Wallace Stevens - Homem carregando coisa ‎

Eis aqui, como muitos já postados neste bloguinho, mais um exercício de metapoética, ou melhor, de teorização poética, a conjecturar, primeiramente, que o conceito do labor de quem se dedica à poesia se parece a algo resistente à identificação, a exemplo daquilo que o homem não nomeado do título carrega numa noite invernal, como os primeiros flocos de neve a inibir a clareza dos pensamentos.

Nesse contexto, o argumento de Stevens parece firmar-se na sugestão de que deveríamos aceitar nossa carência de compreensão imediata do poema, até que essa adjunta massa de dúvidas se decante por exposição ao tempo e venha a subsistir no óbvio imerso no frio, brilhante e inerte.
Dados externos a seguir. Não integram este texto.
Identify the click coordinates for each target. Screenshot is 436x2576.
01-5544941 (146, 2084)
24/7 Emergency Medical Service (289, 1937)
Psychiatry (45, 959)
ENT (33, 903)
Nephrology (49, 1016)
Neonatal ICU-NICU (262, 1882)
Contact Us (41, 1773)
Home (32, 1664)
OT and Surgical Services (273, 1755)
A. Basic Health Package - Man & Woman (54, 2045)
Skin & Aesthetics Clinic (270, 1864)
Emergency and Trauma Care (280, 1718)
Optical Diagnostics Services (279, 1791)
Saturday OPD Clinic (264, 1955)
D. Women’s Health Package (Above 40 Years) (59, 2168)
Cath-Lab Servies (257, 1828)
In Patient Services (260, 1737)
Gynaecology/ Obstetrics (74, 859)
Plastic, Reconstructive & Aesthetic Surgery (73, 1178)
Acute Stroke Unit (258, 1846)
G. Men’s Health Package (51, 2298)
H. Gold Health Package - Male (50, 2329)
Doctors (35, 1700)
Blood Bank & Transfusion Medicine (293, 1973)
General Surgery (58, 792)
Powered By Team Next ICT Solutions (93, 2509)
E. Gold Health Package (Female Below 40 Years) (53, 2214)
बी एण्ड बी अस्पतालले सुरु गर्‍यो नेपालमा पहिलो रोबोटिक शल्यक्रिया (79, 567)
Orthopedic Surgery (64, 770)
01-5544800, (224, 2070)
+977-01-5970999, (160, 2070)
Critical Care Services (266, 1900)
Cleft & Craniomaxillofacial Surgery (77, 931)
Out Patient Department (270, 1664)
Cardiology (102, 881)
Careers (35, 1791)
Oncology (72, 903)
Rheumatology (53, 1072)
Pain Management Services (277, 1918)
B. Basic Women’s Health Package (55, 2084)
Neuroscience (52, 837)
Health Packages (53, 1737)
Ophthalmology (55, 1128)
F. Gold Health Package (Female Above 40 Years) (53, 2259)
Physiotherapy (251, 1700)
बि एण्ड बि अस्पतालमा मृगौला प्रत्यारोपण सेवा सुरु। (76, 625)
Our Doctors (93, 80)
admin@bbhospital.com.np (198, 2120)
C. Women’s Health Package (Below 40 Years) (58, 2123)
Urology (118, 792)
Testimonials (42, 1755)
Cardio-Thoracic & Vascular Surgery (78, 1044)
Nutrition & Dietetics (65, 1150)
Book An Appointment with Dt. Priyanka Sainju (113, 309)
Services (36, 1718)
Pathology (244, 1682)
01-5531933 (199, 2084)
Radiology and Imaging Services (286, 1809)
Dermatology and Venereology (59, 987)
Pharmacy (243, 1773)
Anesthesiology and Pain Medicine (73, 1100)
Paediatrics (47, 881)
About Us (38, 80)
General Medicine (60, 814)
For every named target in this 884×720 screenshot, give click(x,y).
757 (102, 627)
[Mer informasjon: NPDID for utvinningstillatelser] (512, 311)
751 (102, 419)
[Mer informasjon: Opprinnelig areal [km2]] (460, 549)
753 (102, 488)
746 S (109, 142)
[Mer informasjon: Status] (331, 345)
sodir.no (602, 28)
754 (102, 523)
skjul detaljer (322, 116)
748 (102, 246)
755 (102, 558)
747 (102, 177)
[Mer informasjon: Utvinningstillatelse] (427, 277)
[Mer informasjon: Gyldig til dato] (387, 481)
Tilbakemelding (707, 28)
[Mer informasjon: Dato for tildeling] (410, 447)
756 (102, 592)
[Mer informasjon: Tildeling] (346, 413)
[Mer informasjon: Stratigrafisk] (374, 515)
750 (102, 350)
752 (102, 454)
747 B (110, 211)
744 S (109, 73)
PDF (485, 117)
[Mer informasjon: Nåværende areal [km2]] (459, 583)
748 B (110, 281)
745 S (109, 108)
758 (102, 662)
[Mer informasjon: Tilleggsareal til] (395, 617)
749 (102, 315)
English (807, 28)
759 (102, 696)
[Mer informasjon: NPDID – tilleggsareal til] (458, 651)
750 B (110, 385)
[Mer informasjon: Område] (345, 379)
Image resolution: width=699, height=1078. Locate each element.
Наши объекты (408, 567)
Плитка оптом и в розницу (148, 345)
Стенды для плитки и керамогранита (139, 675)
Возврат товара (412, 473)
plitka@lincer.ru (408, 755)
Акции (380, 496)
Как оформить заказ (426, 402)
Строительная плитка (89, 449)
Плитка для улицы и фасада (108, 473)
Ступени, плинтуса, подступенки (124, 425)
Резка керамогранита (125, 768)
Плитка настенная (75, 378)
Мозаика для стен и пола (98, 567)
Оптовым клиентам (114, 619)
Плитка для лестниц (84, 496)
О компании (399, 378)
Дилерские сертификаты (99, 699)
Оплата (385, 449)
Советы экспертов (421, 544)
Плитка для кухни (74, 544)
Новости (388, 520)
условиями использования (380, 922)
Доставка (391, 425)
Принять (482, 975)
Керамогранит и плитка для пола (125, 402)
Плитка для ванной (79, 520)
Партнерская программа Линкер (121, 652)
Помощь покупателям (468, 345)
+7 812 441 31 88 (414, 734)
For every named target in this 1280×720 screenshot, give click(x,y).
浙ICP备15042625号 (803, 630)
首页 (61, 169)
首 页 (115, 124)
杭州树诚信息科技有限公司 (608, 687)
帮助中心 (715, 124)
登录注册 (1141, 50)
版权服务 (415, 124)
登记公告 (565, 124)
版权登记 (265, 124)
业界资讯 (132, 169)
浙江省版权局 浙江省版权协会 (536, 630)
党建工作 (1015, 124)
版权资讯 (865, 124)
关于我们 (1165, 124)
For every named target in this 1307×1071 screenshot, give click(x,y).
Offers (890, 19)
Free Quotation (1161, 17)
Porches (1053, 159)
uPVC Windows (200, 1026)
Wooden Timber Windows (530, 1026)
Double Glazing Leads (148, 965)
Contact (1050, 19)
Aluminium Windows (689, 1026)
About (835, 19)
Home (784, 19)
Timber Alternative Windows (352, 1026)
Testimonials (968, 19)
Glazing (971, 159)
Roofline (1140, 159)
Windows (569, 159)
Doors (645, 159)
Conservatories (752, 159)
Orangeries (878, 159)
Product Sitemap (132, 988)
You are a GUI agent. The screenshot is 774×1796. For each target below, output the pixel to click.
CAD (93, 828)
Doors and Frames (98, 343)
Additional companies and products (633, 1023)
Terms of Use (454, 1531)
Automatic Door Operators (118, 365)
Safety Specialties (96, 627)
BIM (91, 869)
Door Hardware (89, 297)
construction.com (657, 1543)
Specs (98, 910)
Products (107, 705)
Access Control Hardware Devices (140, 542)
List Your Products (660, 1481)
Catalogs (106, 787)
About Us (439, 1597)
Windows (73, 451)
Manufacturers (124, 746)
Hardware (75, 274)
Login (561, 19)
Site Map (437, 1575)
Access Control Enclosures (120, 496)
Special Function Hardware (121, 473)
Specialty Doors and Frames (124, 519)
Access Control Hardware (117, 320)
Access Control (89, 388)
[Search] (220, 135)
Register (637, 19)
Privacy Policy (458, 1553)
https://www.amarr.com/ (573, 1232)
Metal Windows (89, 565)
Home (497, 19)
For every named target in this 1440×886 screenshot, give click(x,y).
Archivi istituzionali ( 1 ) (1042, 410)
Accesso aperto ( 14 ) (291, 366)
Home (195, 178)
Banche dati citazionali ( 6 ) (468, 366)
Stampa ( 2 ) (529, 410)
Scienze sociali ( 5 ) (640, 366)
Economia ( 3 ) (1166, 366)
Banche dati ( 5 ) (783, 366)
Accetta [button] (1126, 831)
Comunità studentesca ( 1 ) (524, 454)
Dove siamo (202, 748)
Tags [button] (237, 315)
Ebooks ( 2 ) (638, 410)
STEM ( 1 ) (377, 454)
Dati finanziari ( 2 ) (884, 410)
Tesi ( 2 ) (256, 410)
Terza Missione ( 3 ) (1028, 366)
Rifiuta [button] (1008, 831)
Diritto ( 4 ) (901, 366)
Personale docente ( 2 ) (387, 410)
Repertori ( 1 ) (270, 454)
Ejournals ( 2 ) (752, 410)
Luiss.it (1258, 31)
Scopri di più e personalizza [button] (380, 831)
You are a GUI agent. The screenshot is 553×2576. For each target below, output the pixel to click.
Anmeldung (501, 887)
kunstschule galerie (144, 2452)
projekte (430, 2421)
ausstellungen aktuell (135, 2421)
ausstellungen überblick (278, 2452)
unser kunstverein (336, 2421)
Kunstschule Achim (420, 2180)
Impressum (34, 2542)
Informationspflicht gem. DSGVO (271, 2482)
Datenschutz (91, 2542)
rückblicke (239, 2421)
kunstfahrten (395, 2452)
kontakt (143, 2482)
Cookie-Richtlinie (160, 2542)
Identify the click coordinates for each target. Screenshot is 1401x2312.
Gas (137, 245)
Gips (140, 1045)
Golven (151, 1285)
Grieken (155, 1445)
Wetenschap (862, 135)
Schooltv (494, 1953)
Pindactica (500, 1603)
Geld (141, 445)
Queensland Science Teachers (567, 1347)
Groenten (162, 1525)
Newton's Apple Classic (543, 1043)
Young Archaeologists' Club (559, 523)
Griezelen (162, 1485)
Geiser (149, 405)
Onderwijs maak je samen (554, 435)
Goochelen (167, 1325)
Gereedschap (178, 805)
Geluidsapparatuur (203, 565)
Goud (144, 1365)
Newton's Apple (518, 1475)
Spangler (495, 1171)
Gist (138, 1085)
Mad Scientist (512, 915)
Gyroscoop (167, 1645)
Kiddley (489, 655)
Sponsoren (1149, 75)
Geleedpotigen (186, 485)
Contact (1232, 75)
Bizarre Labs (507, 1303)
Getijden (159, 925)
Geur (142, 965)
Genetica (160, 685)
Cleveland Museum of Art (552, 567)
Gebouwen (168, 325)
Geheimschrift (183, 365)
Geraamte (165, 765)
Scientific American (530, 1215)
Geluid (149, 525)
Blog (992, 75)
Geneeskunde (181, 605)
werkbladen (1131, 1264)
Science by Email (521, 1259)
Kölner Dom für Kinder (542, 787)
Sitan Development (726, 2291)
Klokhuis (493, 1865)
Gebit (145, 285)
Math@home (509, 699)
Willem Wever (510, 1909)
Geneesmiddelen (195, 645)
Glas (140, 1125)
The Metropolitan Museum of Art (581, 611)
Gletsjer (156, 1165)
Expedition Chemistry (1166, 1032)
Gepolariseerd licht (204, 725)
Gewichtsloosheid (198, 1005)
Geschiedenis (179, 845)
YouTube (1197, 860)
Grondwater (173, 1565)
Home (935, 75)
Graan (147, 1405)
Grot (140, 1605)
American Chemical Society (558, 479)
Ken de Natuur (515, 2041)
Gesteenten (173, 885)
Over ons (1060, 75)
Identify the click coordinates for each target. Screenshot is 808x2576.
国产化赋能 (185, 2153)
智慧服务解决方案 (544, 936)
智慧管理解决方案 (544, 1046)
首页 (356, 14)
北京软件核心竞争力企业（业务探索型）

Poderemos, assim, superar as dificuldades de interpretação, as ambiguidades que porventura existam numa primeira leitura, distanciando-nos das limitações das paráfrases ligeiras.

O poema insinua, ainda, que um estado de espírito aberto à indeterminação do poema, por parte do leitor, pode favorecer-lhe o gozo estético, mesmo a despeito de não se cumprir a pretensão intelectual de esgotar-lhe todas as figuras, conexões, alusões, prescrições – se a tanto este se propuser.

J.A.R. – H.C.

Wallace Stevens
(1879-1955)

Man carrying thing

The poem must resist the intelligence
Almost successfully. Illustration:

A brune figure in winter evening resists
Identity. The thing he carries resists

The most necessitous sense. Accept them, then,
As secondary (parts not quite perceived

Of the obvious whole, uncertain particles
Of the certain solid, the primary free from doubt,

Things floating like the first hundred flakes of snow
Out of a storm we must endure all night,

Out of a storm of secondary things),
A horror of thoughts that suddenly are real.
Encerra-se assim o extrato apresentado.